* START DOCUMENT PASSAGE *

General discussions of the systemic, societal and civilisational effects of depletion.

IEA: How can anyone conceivably take these people seriously

Unread postby raizcapoeira » Mon 02 Sep 2013, 01:20:03

For all the talk about peak oil allegedly being dead, there's very little talk about the fact that, while the sensationalistic collapsenik predictions made by idiots like Michael Ruppert & perpetuated by people like Matt Savinar are bunk, the more level-headed peakists' predictions have been uncannily accurate. As pointed out on TOD, if we were to use mean absolute scaled error as a metric for accuracy, Jean Laherrere, Rembrandt Koppelaar, & the ASPO have been incredibly accurate compared to the likes of the utterly horrendous CERA forecasts & the IEA's mediocre forecasts. Not to mention, Deffeyes had the last laugh when it came to conventional production.

* END DOCUMENT PASSAGE *

*PROBLEMS TO WORK ON*:
a. In the forum post on peak oil forecasts, which metric for accuracy does the writer say was pointed out on TOD?
b. List every individual person named in the body of the forum post on peak oil forecasts, excluding the username of the poster.
c. Render the following sentence from the forum post on peak oil forecasts into Spanish: "Not to mention, Deffeyes had the last laugh when it came to conventional production."

* START SUPPLIED DATA *

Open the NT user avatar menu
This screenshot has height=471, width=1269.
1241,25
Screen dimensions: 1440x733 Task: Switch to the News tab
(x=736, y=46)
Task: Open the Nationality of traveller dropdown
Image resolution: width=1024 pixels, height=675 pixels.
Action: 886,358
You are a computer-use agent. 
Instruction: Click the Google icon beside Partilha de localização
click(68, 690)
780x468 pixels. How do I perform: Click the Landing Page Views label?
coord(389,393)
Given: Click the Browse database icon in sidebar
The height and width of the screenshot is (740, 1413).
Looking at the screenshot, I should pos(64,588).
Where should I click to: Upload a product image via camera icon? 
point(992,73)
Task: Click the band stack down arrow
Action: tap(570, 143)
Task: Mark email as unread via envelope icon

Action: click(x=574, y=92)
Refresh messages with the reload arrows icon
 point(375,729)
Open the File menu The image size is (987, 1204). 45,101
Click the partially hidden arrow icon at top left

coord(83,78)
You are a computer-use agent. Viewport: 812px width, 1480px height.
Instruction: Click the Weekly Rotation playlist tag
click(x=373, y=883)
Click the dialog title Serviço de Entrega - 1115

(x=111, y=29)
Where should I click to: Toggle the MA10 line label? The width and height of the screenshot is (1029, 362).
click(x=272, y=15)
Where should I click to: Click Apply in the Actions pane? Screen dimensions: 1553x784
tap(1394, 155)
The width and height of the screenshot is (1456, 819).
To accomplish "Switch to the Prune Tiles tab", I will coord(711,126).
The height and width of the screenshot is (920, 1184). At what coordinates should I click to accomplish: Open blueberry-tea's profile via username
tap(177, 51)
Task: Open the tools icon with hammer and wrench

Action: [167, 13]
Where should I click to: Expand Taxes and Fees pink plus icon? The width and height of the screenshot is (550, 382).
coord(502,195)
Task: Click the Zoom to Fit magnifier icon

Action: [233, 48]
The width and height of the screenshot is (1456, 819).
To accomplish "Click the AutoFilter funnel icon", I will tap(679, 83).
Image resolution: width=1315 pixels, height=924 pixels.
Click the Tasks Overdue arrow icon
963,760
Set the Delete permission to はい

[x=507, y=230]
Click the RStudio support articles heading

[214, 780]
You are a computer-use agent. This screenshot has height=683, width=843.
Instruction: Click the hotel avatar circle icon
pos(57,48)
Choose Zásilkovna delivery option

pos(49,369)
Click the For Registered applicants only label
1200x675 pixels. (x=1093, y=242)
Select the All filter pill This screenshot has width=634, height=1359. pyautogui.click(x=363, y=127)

* END SUPPLIED DATA *

*RESULTS OF THE EXERCISE*:
a. Mean absolute scaled error.

b. Michael Ruppert, Matt Savinar, Jean Laherrere, Rembrandt Koppelaar, Deffeyes

c. Por no mencionar que Deffeyes rió el último en lo que respecta a la producción convencional.